La justice de cette ville était une prévôté. Les appels de sentences se relevaient au baillage de la barre du Chapitre, et de là au Parlement. On assure que le bailly de la barre tenait ses assises à Rozoy tous les cent ans, y réformait les règlements de police particulières et les faisait publier : les dernières se sont tenues en avril 1683. Un orme, appelé « l’ormeteau », situé sur les limites de la commune de Rozoy et de celle de Voinsles, était, dit-on, le siège de ces séances.

Le baillage de Melun avait la connaissance des cas royaux. Le corps de ville, depuis les édits de mai et d’août 1784 était composé de deux échevins, de trois conseillers de ville, de six notables, d’un syndic-receveur et d’un secrétaire greffier.

Rozoy était le chef-lieu d’un siège d’élection d’où dépendaient soixante-trois paroisses et entre autres Mormant, Jouy-le-Châtel, Faremoutiers, Nangis, Tournan. L’intendance et la généralité étaient à Paris. Le grenier à sel de cette élection était fixé à Fontenay-Trésigny, depuis le Marquis de Breteuil, ministre, alors seigneur de Fontenay.
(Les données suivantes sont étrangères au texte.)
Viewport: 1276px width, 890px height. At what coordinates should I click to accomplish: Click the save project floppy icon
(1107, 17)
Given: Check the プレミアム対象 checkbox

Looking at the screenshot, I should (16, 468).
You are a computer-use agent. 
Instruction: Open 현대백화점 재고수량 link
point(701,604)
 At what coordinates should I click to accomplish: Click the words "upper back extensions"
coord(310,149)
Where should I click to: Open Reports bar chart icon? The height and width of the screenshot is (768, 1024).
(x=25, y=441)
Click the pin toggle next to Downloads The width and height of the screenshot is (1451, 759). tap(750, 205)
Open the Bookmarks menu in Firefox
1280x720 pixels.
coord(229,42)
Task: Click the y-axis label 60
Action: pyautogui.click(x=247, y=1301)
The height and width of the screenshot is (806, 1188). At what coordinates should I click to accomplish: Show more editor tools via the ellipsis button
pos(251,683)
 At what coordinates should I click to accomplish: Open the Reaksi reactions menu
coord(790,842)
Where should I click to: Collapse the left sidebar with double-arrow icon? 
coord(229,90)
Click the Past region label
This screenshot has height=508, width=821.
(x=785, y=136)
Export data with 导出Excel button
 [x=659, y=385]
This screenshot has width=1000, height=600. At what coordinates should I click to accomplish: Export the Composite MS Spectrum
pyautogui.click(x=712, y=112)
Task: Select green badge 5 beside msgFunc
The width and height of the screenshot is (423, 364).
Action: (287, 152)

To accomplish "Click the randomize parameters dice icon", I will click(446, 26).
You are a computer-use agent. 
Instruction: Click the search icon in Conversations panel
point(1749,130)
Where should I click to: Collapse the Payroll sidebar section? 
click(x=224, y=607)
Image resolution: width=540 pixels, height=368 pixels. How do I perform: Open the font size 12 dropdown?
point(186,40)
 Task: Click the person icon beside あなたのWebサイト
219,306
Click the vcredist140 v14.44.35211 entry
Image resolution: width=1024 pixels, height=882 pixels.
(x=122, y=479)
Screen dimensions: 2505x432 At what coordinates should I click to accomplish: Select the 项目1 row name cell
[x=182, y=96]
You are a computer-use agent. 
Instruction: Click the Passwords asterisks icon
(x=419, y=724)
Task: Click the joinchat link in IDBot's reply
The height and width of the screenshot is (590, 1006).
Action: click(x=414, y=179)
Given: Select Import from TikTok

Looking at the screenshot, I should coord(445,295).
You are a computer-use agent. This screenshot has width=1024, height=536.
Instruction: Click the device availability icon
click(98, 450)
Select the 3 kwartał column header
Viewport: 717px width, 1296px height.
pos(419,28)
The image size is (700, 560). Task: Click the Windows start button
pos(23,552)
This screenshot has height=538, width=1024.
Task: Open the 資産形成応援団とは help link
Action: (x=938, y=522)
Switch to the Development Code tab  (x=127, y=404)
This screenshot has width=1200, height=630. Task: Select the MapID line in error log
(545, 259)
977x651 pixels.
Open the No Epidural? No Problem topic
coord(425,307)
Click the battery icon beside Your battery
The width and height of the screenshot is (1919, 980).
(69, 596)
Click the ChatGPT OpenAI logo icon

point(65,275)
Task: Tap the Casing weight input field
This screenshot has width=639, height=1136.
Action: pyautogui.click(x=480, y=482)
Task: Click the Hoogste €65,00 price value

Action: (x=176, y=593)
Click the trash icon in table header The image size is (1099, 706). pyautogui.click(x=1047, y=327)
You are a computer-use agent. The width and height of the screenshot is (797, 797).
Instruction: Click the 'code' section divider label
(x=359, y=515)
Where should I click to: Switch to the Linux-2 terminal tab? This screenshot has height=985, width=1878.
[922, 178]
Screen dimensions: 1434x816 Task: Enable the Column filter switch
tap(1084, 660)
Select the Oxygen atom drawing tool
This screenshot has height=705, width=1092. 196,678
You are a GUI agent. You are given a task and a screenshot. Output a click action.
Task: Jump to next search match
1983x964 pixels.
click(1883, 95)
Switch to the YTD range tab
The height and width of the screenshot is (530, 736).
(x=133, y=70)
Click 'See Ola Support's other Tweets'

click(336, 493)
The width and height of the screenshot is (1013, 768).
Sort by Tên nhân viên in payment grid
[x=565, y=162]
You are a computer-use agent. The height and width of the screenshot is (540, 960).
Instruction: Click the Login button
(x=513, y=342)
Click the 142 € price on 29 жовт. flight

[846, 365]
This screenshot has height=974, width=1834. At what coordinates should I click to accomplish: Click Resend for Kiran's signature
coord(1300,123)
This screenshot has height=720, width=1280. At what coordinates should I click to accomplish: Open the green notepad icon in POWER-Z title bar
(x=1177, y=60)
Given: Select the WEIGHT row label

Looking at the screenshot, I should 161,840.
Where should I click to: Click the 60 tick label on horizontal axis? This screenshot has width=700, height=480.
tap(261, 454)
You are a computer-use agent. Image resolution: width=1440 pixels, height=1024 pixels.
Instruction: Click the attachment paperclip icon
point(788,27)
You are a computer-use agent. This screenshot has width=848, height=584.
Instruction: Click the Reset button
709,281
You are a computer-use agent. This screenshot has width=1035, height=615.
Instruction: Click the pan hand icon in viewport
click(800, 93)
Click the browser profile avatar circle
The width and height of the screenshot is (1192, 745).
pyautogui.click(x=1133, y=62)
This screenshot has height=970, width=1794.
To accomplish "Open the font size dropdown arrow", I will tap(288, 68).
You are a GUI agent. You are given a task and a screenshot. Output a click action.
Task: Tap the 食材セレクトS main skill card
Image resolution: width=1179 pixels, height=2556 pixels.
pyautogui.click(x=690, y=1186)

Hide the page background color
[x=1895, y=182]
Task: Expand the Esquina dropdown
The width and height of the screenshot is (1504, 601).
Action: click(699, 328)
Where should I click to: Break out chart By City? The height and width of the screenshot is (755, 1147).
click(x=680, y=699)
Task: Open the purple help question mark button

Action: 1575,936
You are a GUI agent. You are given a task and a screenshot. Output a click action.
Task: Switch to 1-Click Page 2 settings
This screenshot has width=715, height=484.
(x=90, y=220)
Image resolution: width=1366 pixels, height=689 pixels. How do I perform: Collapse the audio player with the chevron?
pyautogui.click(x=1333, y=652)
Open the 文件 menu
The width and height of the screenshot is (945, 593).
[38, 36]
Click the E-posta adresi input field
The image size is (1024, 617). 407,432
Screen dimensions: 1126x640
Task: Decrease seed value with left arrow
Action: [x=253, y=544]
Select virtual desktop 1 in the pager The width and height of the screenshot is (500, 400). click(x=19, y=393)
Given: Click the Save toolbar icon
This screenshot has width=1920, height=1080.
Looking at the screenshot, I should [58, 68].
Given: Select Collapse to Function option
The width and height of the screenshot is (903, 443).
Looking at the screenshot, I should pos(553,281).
Il tient à Rozoy deux foires par année, les jours de Saint-Jean-Baptiste et de Saint-Martin d’hiver, et tous les samedis un marché assez considérable de blé qui sert d’approvisionnement à Paris. On y fabriquait autrefois des étoffes de laine. Le commerce qu’entretenaient ces produits augmentait la population, mais détournait peut-être les habitants de l’agriculture.

La ville est ornée de deux beaux lavoirs, alimentés par d’excellentes fontaines. Quoique située sur une côte, elle possède un grand nombre de sources et plusieurs puits très bons, construits pour les besoins du public dans la plupart des rues. Rozoy en 1790 a été le chef-lieu d’un district dont le tribunal était Coulommiers.

Les portes de Rome et de Gironde ont été démolies en 1782 et remplacées par des pilastres. Lors de la suppression des districts, vers la fin de 1795, Rozoy n’a plus été qu’un chef-lieu de canton ; comme tel, il était le siège d’un tribunal de paix et la résidence d’une brigade de gendarmerie.

Cette ville est traversée par la route de Paris à Vitry-le-François ; elle est à quatre lieues sud de Coulommiers et à huit lieus nord-est de Melun. Les productions de son territoire sont des grains et de belles prairies. On y cultive aussi la vigne et les arbres fruitiers, tels que les poiriers et les pommiers à cidre. Sa population est de 1 500 habitants. C’était en 1836.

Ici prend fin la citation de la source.